» **EXERCISE PROMPT**
Transcribe exactly the line containing "Task: Open the 设置 gear icon" and every line after it, through the end of the records below.

» **Saved data entries**
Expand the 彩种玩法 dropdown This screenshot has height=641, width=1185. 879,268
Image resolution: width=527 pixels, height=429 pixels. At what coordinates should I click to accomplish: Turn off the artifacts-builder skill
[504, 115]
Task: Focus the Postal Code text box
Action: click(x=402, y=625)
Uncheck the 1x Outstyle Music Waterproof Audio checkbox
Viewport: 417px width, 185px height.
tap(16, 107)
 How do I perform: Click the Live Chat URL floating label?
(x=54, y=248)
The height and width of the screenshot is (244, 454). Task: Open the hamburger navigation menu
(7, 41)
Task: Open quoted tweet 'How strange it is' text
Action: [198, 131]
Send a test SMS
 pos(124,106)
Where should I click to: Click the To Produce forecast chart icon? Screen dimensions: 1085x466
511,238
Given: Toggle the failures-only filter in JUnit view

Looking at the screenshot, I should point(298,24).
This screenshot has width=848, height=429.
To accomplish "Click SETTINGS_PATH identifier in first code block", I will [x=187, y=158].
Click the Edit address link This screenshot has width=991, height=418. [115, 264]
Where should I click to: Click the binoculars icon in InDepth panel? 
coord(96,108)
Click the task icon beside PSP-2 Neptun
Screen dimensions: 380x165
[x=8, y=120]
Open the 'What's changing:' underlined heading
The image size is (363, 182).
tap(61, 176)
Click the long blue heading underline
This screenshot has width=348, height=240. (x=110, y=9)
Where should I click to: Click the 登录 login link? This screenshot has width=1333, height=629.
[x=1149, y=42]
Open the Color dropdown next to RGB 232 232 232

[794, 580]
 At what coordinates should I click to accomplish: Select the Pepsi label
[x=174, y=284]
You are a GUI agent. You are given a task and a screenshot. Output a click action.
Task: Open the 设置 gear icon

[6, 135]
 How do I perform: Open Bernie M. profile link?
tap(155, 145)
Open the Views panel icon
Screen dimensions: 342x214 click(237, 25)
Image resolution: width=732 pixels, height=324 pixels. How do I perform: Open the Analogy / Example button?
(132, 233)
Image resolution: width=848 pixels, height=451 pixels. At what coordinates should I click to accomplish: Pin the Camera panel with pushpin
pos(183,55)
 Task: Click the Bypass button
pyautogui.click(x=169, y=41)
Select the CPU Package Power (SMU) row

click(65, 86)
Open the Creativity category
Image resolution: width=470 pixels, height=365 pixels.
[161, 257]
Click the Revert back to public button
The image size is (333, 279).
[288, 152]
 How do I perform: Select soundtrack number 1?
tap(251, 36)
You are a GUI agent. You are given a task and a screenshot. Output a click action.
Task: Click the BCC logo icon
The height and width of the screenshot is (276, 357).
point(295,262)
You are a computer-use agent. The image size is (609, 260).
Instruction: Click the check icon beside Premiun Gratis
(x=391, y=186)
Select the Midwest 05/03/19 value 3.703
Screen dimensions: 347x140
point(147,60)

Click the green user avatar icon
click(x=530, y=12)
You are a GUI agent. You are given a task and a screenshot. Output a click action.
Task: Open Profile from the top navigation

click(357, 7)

» **REPLY TO THE TASK**
Task: Open the 设置 gear icon

[6, 135]
 How do I perform: Open Bernie M. profile link?
tap(155, 145)
Open the Views panel icon
Screen dimensions: 342x214 click(237, 25)
Image resolution: width=732 pixels, height=324 pixels. How do I perform: Open the Analogy / Example button?
(132, 233)
Image resolution: width=848 pixels, height=451 pixels. At what coordinates should I click to accomplish: Pin the Camera panel with pushpin
pos(183,55)
 Task: Click the Bypass button
pyautogui.click(x=169, y=41)
Select the CPU Package Power (SMU) row

click(65, 86)
Open the Creativity category
Image resolution: width=470 pixels, height=365 pixels.
[161, 257]
Click the Revert back to public button
The image size is (333, 279).
[288, 152]
 How do I perform: Select soundtrack number 1?
tap(251, 36)
You are a GUI agent. You are given a task and a screenshot. Output a click action.
Task: Click the BCC logo icon
The height and width of the screenshot is (276, 357).
point(295,262)
You are a computer-use agent. The image size is (609, 260).
Instruction: Click the check icon beside Premiun Gratis
(x=391, y=186)
Select the Midwest 05/03/19 value 3.703
Screen dimensions: 347x140
point(147,60)

Click the green user avatar icon
click(x=530, y=12)
You are a GUI agent. You are given a task and a screenshot. Output a click action.
Task: Open Profile from the top navigation

click(357, 7)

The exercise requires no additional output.